Of toch niet? We zeggen zo gemakkelijk dat we een investering hebben gedaan. Maar los van al het plezier dat we van ons bootje hebben, en dat is onbetaalbaar, kost de pleziervaart vooral geld. In zijn boek ’Miljonair met een gewone baan’ legt Oeds-Jan Postma uit waar mijn vergissing vandaan komt. In onze taal gebruiken we twee begrippen al snel en vaak door elkaar: uitgave en investering. Een uitgave, zo vat hij samen, laat je vermogen afnemen.
De aankoop verliest direct of na verloop van tijd zijn waarde. Met een investering is dat juist andersom. Deze laat je vermogen in principe toenemen. Ja, het is uiteraard ook een uitgave, maar wel een bijzondere. Eentje waarvan je mag verwachten dat de totale opbrengst uiteindelijk groter is dan de oorspronkelijke uitgave. Een opleiding kun je zien als een investering. Net als je maandelijkse inleg in je pensioenfonds of je beleggingsportefeuille.
En dan nu de vraag: waar komt die vergissing vandaan? Je hoort mensen wel eens vertellen dat ze hebben geïnvesteerd in een auto, in een nieuwe keuken of in een boot. In feite zijn dit uitgaven. Het gebeurt zelden dat één van deze drie, wanneer je ze verkoopt, meer waard wordt.
Waarom deze muggenzifterij op het gebruik van woorden? Taalgebruik doet er toe. De social media staan vol met filmpjes van jongeren die elkaar vertellen waarin ze hebben geïnvesteerd. ’In een Lamborghini’, pochen ze tegen elkaar. Ze denken een verstandige uitgave gedaan te hebben. En in hoeverre is ze dit kwalijk te nemen als ook wij, volwassenen, niet de juiste taal gebruiken?
Ineens begrijp je beter dat 45 procent van de jongeren tussen de 18 en 25 jaar financieel ongezond is. Ze geven liever nu geld uit, dan dat ze sparen voor onvoorziene omstandigheden.

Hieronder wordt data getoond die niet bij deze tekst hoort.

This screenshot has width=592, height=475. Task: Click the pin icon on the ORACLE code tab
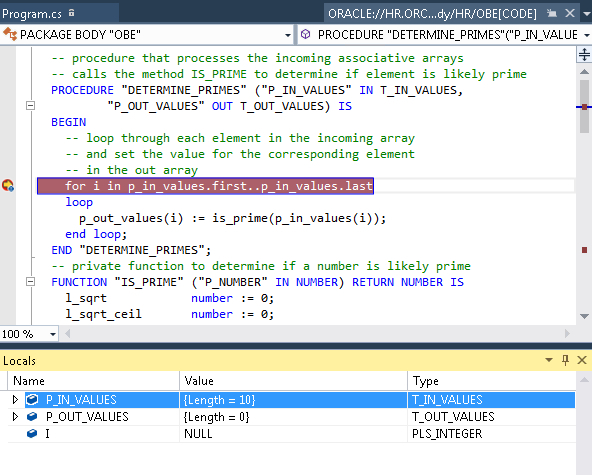[552, 14]
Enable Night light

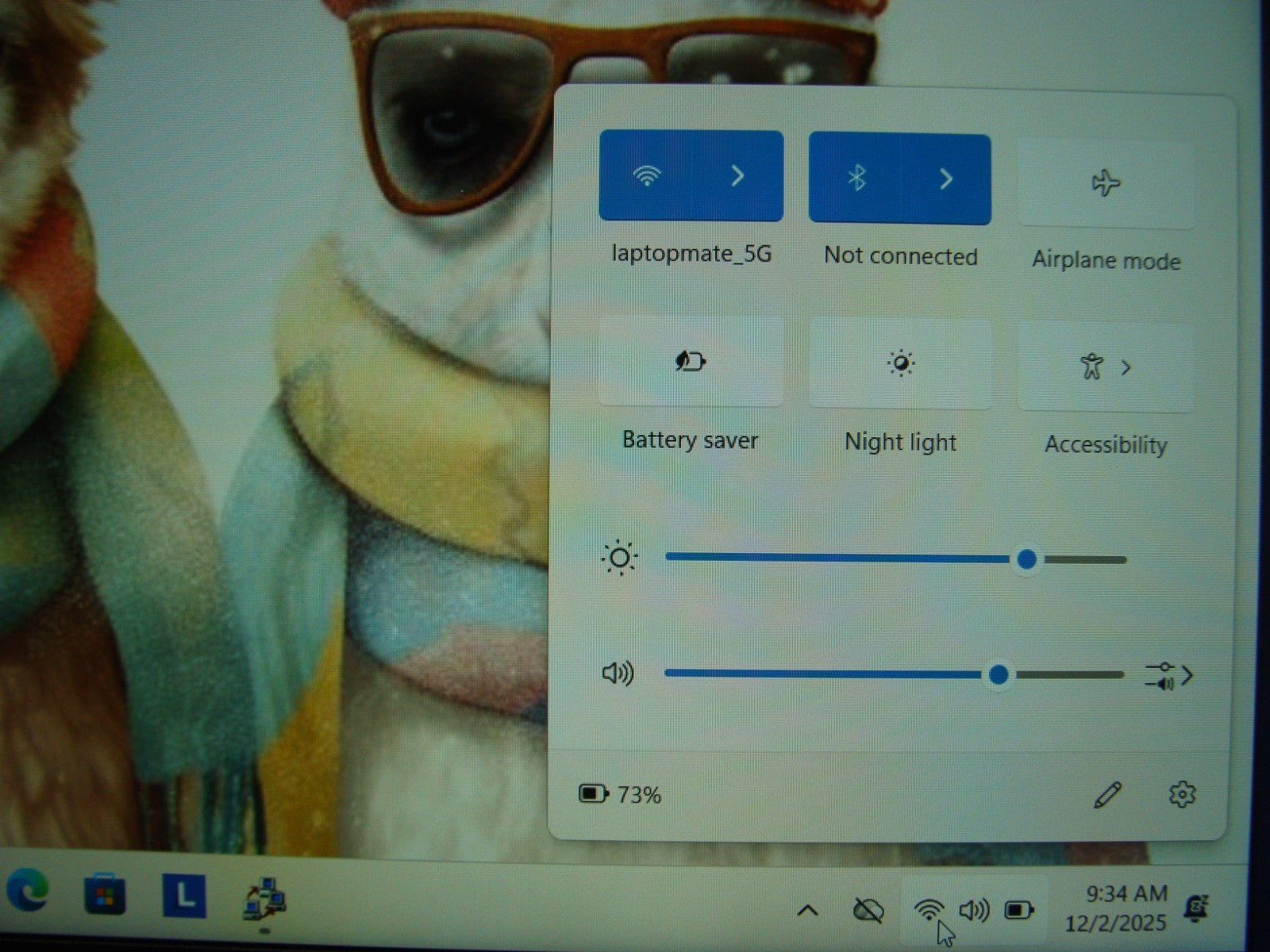900,364
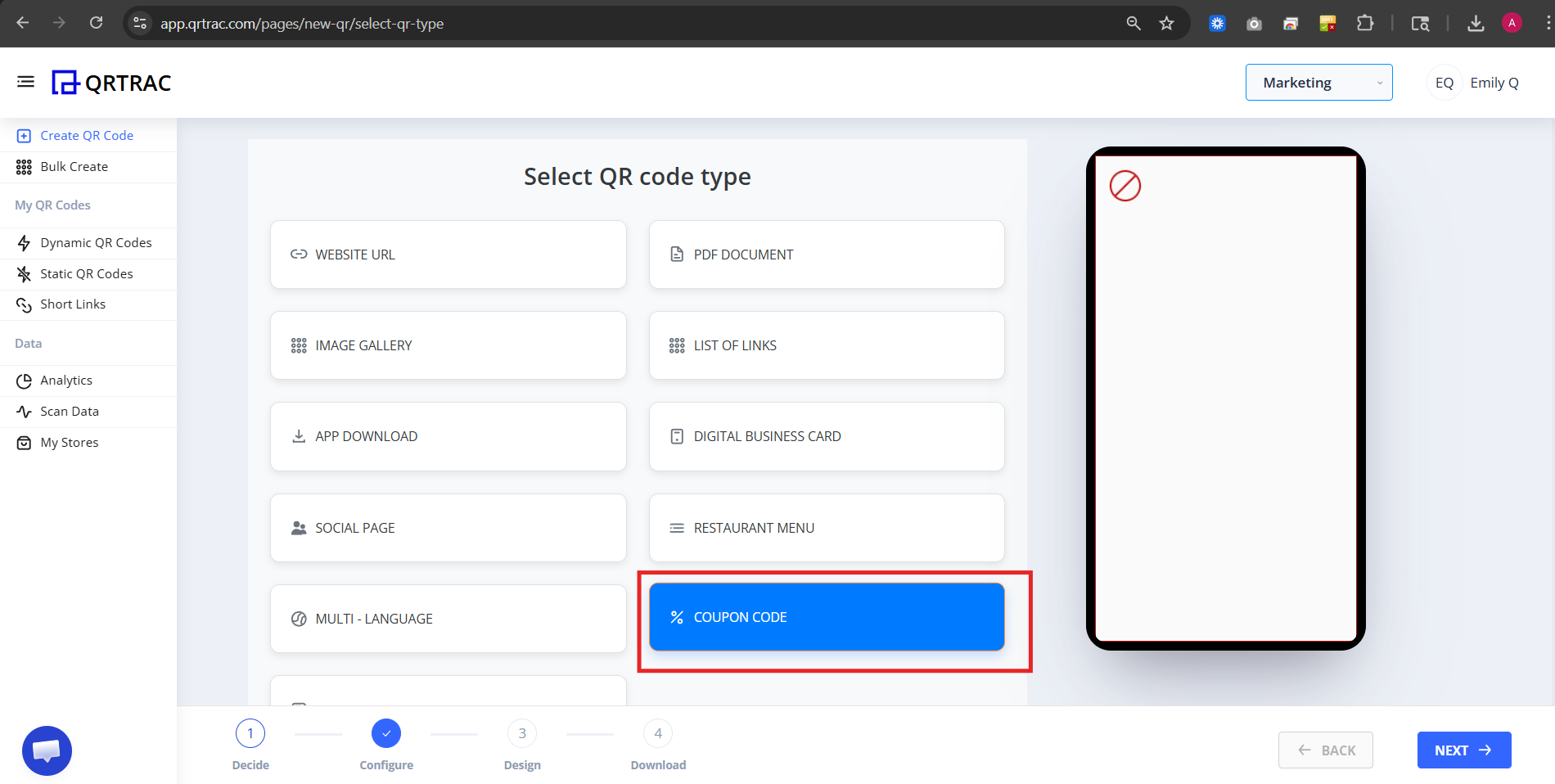Open Short Links via its chain icon

coord(24,304)
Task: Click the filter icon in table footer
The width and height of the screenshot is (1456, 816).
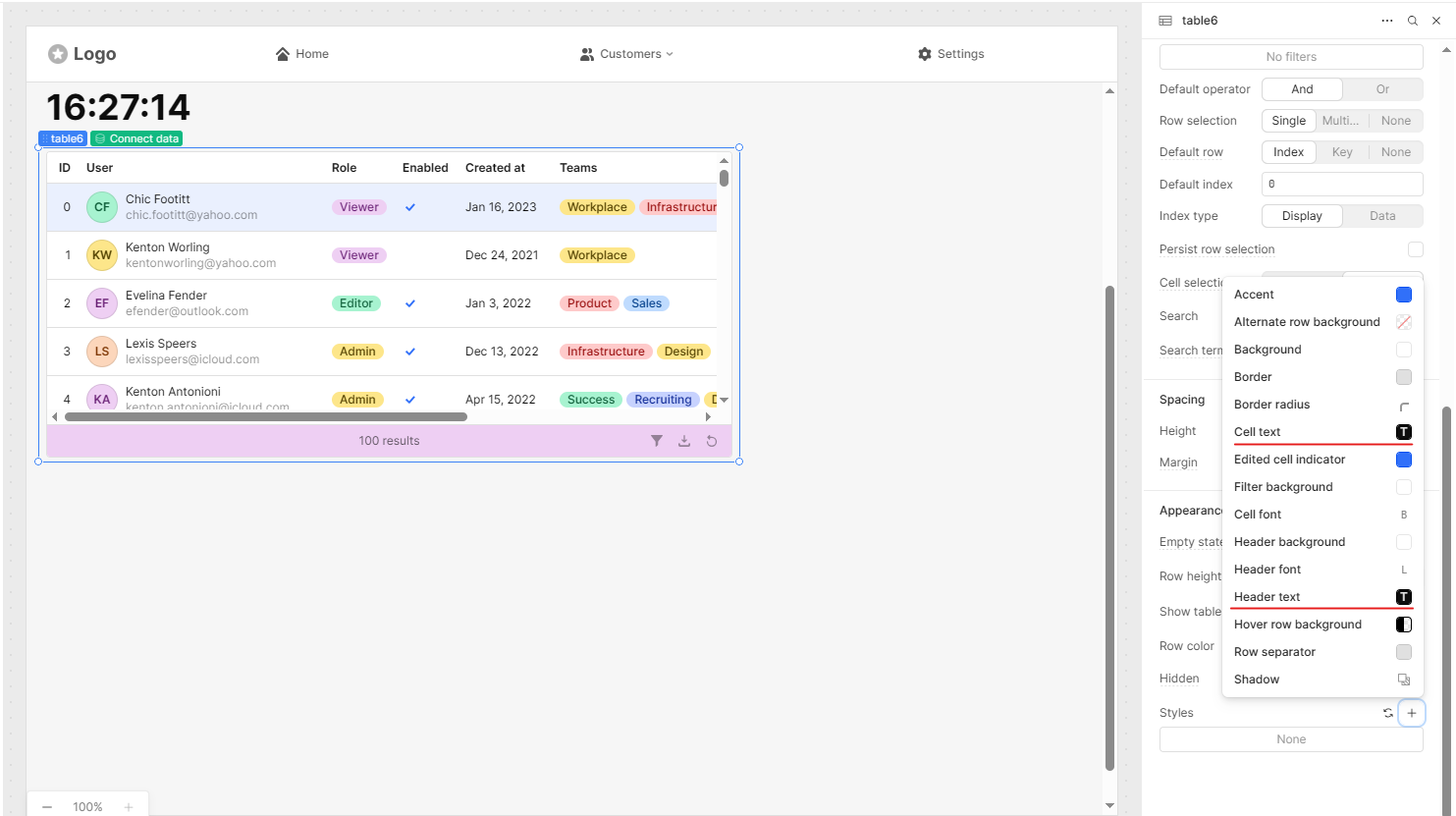Action: pos(657,441)
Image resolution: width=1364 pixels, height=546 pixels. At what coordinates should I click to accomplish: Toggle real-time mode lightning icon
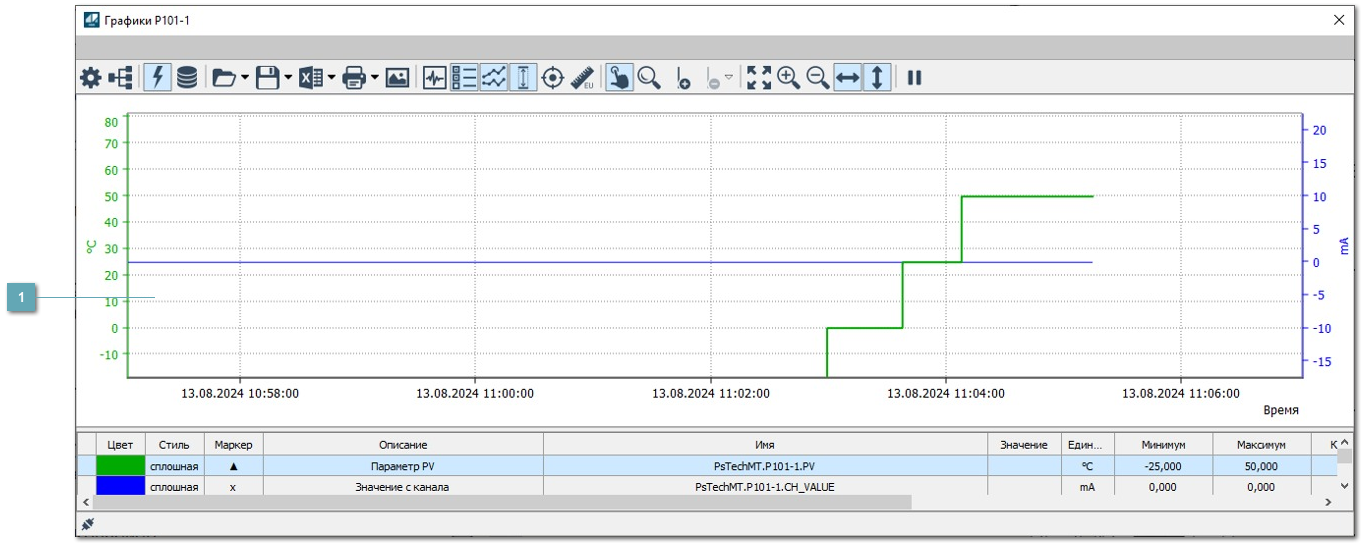157,78

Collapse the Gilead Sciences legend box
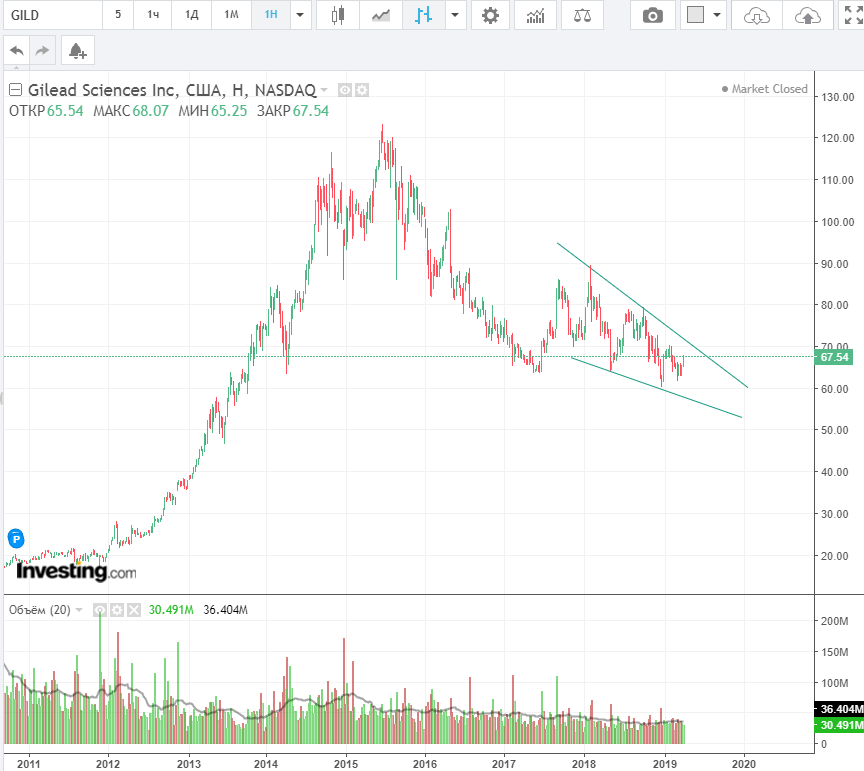click(15, 90)
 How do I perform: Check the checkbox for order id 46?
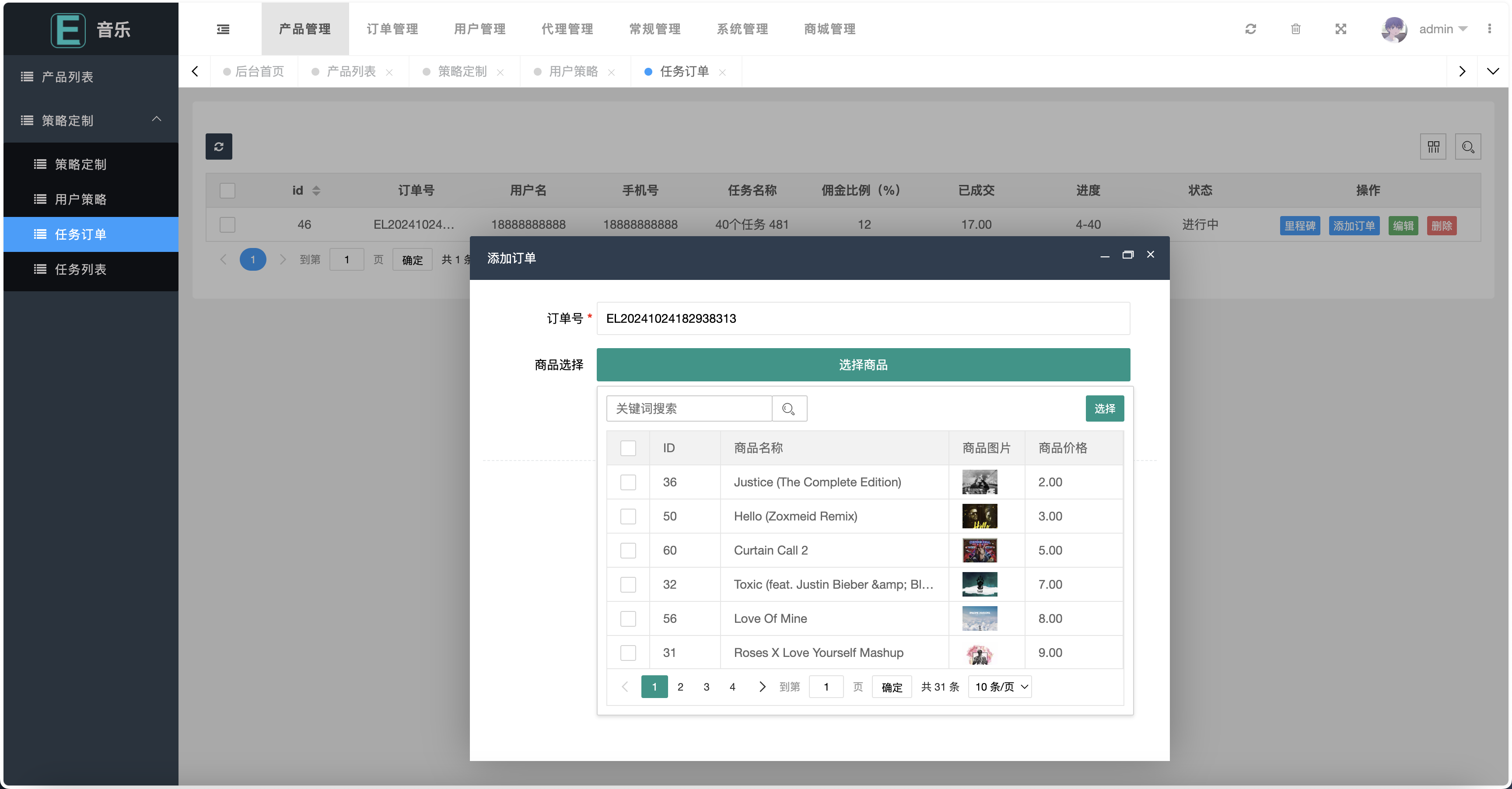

Willen we dit veranderen? Laten we beginnen met de dingen bij de juiste naam te noemen. Neem ons bootje. We betalen liggeld aan de gemeente, de motor heeft jaarlijks een onderhoudsbeurt nodig. En dan de kosten voor het takelbedrijf dat de boot uit het water moest halen. Prijskaartje: 435,95 euro. Toen ik de rekening zag, werd ik met de neus op de feiten gedrukt. De aanschaf van het bootje is geen investering geweest. Zo’n koop is leuk voor als de zon lekker schijnt, maar overduidelijk een uitgave.